> **MATERIAL FOR THIS TASK**:
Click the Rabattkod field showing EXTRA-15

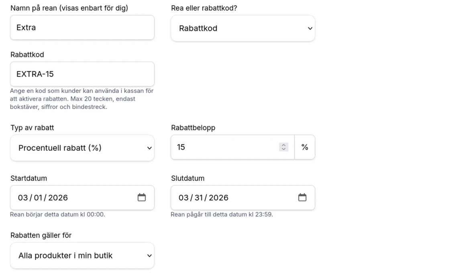[x=82, y=74]
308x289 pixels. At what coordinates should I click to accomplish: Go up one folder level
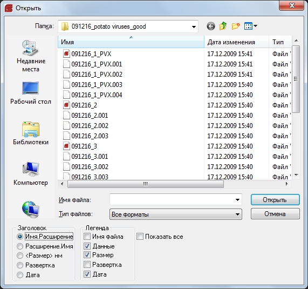223,26
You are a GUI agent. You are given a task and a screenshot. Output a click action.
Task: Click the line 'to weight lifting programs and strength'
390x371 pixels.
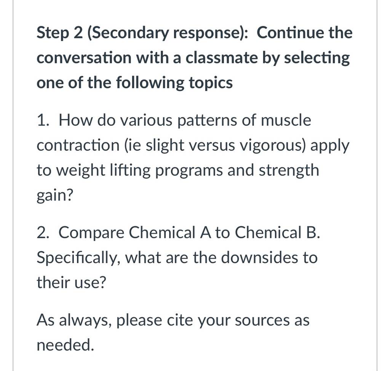pos(178,171)
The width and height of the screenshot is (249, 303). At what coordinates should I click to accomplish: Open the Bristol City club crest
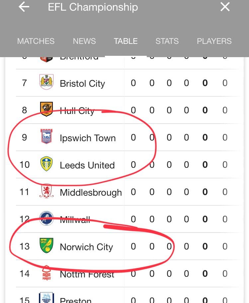click(46, 82)
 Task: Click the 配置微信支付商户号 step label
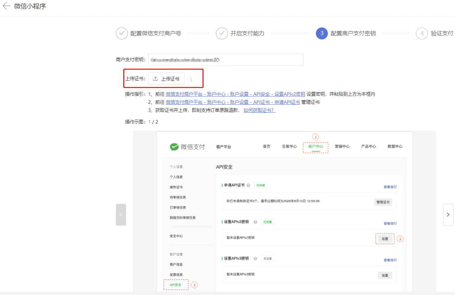(x=156, y=33)
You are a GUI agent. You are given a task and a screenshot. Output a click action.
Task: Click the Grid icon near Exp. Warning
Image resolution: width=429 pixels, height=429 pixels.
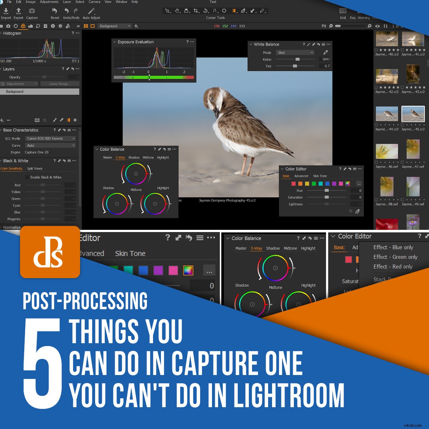pyautogui.click(x=342, y=11)
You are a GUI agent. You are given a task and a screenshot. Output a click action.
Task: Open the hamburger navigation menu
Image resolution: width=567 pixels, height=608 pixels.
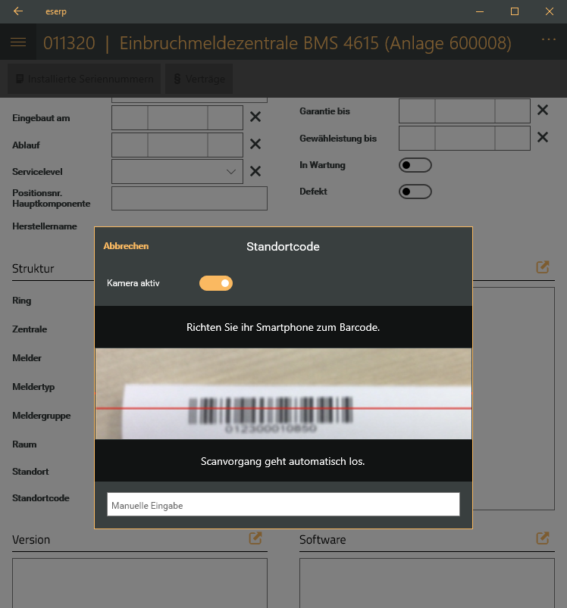(x=18, y=43)
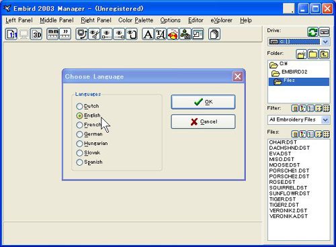Open the Color Palette menu
Viewport: 336px width, 247px height.
click(x=136, y=20)
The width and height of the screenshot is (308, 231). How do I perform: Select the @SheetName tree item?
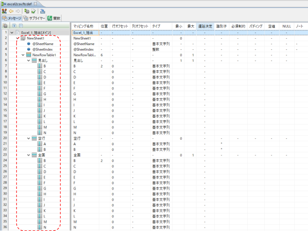point(41,44)
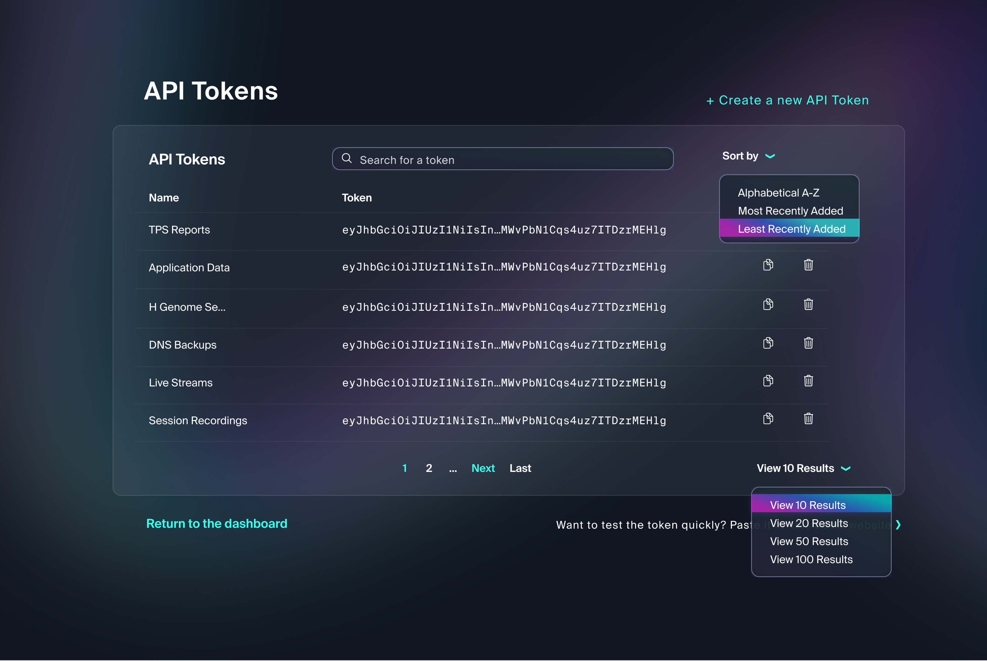Delete the DNS Backups token
The height and width of the screenshot is (661, 987).
point(808,343)
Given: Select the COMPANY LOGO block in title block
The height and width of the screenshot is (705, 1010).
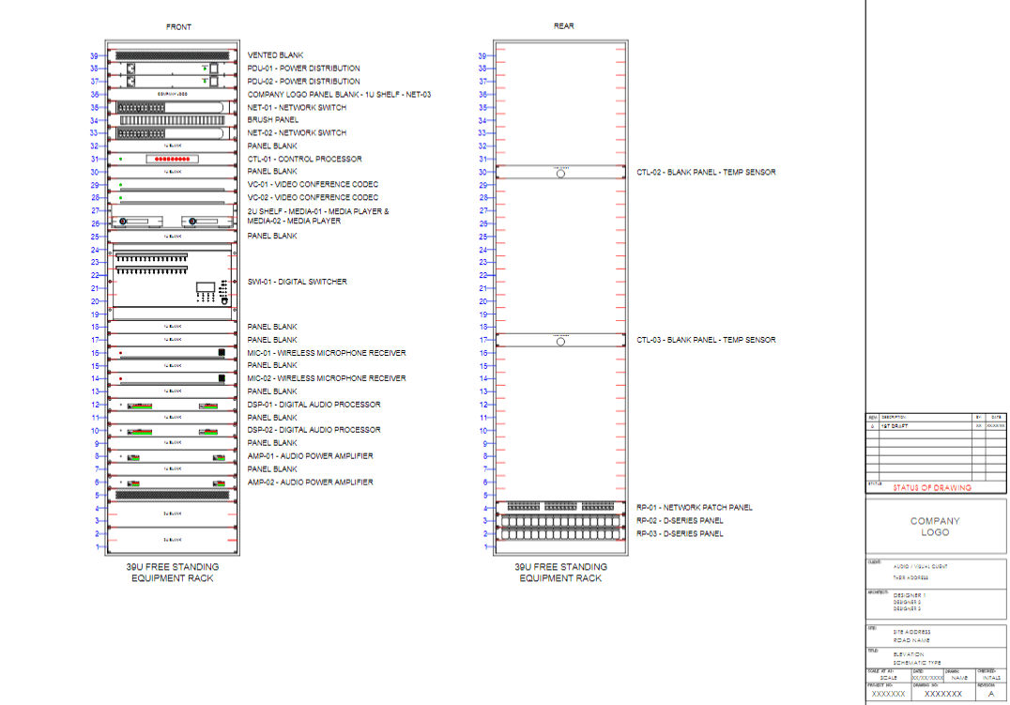Looking at the screenshot, I should pyautogui.click(x=936, y=527).

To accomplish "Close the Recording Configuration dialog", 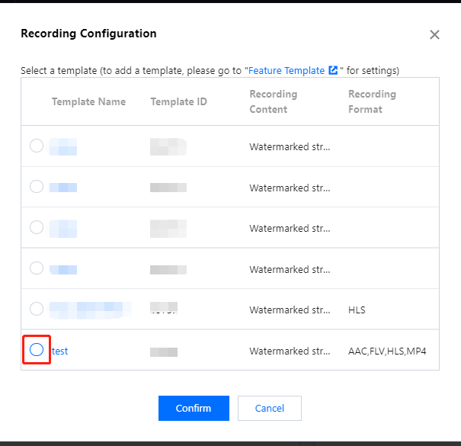I will tap(434, 34).
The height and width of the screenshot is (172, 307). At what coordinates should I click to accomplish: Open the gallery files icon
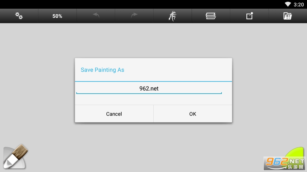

> **GOAL**:
Copy the entries above from the start through the line with "click(46, 82)", requests included but pictures left out, and scale every coordinate in the answers by 2.2, rounding to whole numbers with halves going up. Keep all numbers in the requests as they are.

> **EXERCISE OUTPUT**:
Click the Rabattkod field showing EXTRA-15

[x=180, y=163]
308x289 pixels. At what coordinates should I click to accomplish: Go up one folder level
491,57
You are a GUI agent. You are given a task and a screenshot. Output a click action.
Task: Click the line 'to weight lifting programs and strength'
390x371 pixels.
pos(392,376)
The width and height of the screenshot is (249, 303). At what coordinates should I click to accomplish: Open the Bristol City club crest
click(101, 180)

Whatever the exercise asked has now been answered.